As a tournament angler, I'm pressed with determining a game plan every time I show up at a new lake. A shortcut to finding a good bite is in knowing seasonal patterns of fish. This can help a fisherman predict a handful of baits and a general migration route that should locate fish quickly.
This week the fish should be moving farther out of the backs of channels and onto points near the mouths of these coves. This is a typical post-spawn migration that ultimately ends up in the main body of the lake.
Alamo - Fishing is fair. White and chartreuse spinnerbaits are catching some fish early. Flipping worms and lizards in heavy cover will produce during the day. Some crappie action has been reported.
Apache - Fishing is sporadic. Cruise flats with topwaters and jerkbaits to locate a pack of active smallmouth for the best action at this lake.
Bartlett - Fishing is fair. Try jerkbaits in submerged brush and artificial structure. Some crappie are being caught. Nighttime fishing is best.
Pleasant - Fishing is good. Soft jerkbaits and topwaters are working well. Some local anglers reported a good bite fishing Texas-rigged worms near spawning flats.
Roosevelt - Fishing is good. Topwaters and jerkbaits are working well in clear water. Spinnerbaits should produce in stained areas of the lake. Crappie fishing is fair. Look for salt cedars in five to ten feet of water.

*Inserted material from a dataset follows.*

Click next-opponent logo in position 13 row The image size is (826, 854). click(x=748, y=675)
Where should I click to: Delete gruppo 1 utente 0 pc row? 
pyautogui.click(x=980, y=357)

Saguaro - Fishing is sporadic. Try fishing windy banks with a big jerkbait. This is a good lake for some monster bass this time of year.
San Carlos - Bass fishing is tough! At a tournament this weekend only five boats weighted in limits of bass. Try spinnerbaits and jerkbaits early or late in the day. Crappies are still biting well. Try near the mouth of the Gila River in 10-16 feet of water.
Cliff's Fishing Tip of the Week
Learning to fish a soft jerkbait can be frustrating for several reasons, unsuccessful hooksets, difficulty keeping the bait below the surface, and fish that follow but don't bite (which was covered in last week's tip).
If you have trouble hooking the fish, there could be a problem with the hook you're using. A regular round bend hook doesn't have enough space between the point and the back of the hook. Remember, the hook has to go completely through the jerkbait with enough distance to hook a fish. You need to use a large wide-gap hook like a Gamakatsu No. 3 or No. 5. Rig the bait weedless so that the point of the hook goes in the round side and comes out of the flat side of the jerkbait.
In order to keep the bait below the surface, you need to do something to weight the lure. A slip sinker or a split shot hinders the natural action of the bait. My recommendation is to insert a nail into the head of the bait. Cut a large galvanized nail into half-inch pieces. This is about the distance between the neck and the point of the hook. Make sure the nail doesn't change the silhouette of the lure and you should have a weighted jerkbait with plenty of action to fool a bass.